Possible projects

1. Random walks on graphs

In this project, we will investigate the theory behind random walks on graphs, and see how these methods are applied to real-world problems.

In a random walk on a graph, we start on any node of the graph, then walk along any of its edges with equal probability. This brings us to another node, and we repeat the process again. After many iterations, we can compute the probability that we will end up at any particular node.

For example, consider the following graph:

graph

Node 1 is connected to nodes 2,3 and 4. So if we start at node 1, there is a $1/3$ probability that we will end up at node 2, and similarly for nodes 3 and 4. At the next step, we start at nodes 2,3 and 4 and repeat the process. If we keep doing this, what node will we end up at?
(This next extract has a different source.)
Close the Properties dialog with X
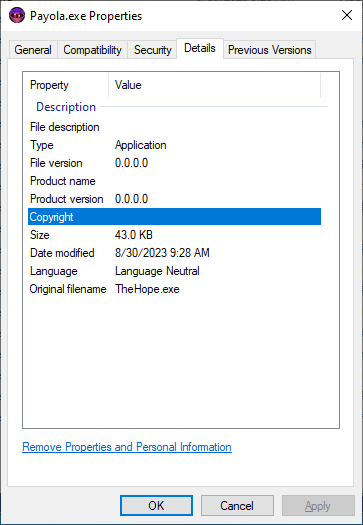363x525 pixels. (x=347, y=15)
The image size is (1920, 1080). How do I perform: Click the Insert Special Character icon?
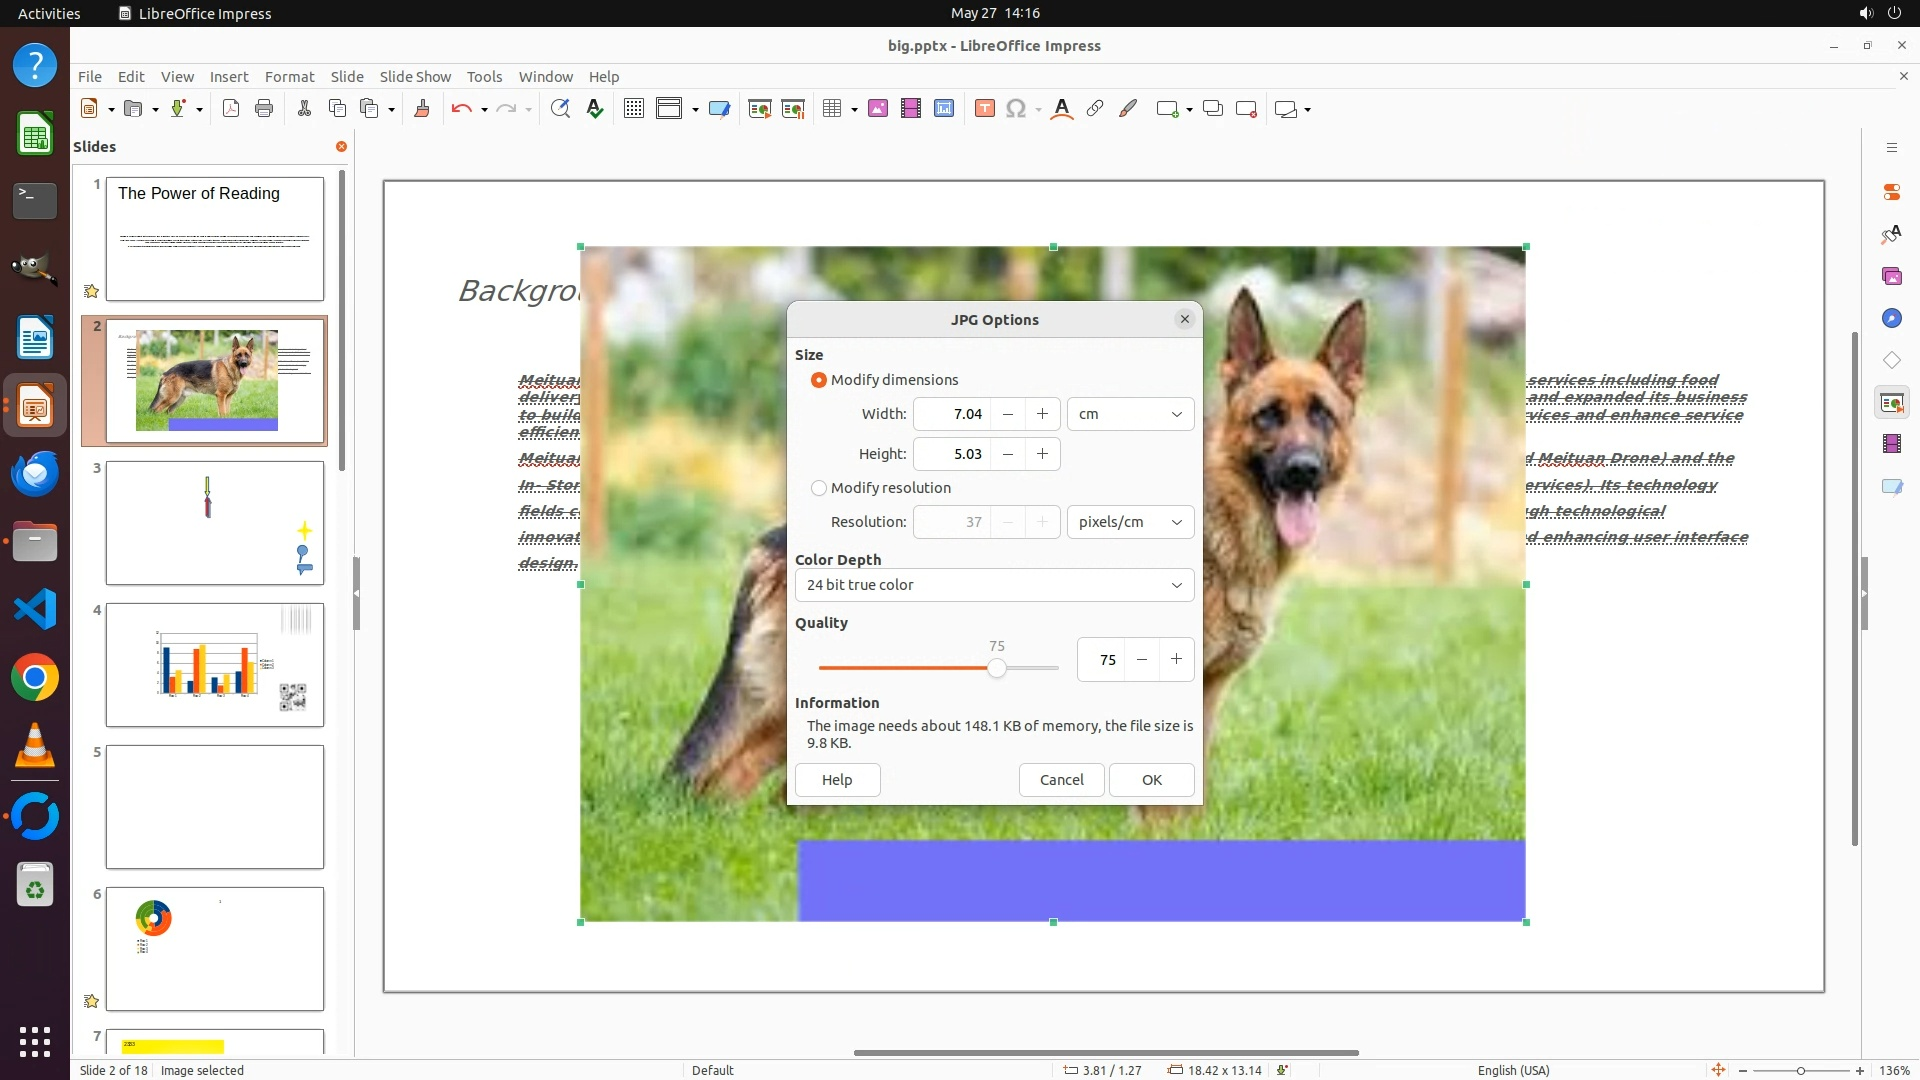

We can’t be sure that we’ll definitely be on any particular node, but we can compute the probability that we end up there.

For the theory part of this project, we will:

  • Learn how to couch random walks as matrix multiplications
  • Understand how this is related to eigenvalues and eigenvectors
  • Show that a random walk always converges to an equilibrium distribution
  • Understand what a Markov process is, and how this is a special case of a Markov process

For applications, we will apply this to:

  • Transport networks
  • Network of hyperlinked webpages

For transport networks, we see how a “random traveller” model helps to identify central nodes in the network. For networks of webpages, we will see how Google’s PageRank algorithm uses a “random surfer” model to identify relevant webpages.

2. Recommendation Systems

In this project, we will investigate the use of linear algebra and graph theory in recommendation systems.

Suppose we have a large database of users and movies: we know which users have watched which movies, as well as the user’s rating (on a scale of 1 to 5 stars) for the movies they have watched.

The goal of a recommendation system is this: based on our knowledge of past movies a user $x$ has watched and rated, can we:

  • Predict $x$’s ratings for movies that $x$ has not watched (the “?” in the picture above)
  • Use this to recommend movies that $x$ will like

To do this, we find other users that have similar tastes to $x$, and use their ratings on other movies to estimate $x$’s ratings on those movies. But what does “similar tastes” mean, and how can we quantify it? We will see how to use linear algebra to answer this question.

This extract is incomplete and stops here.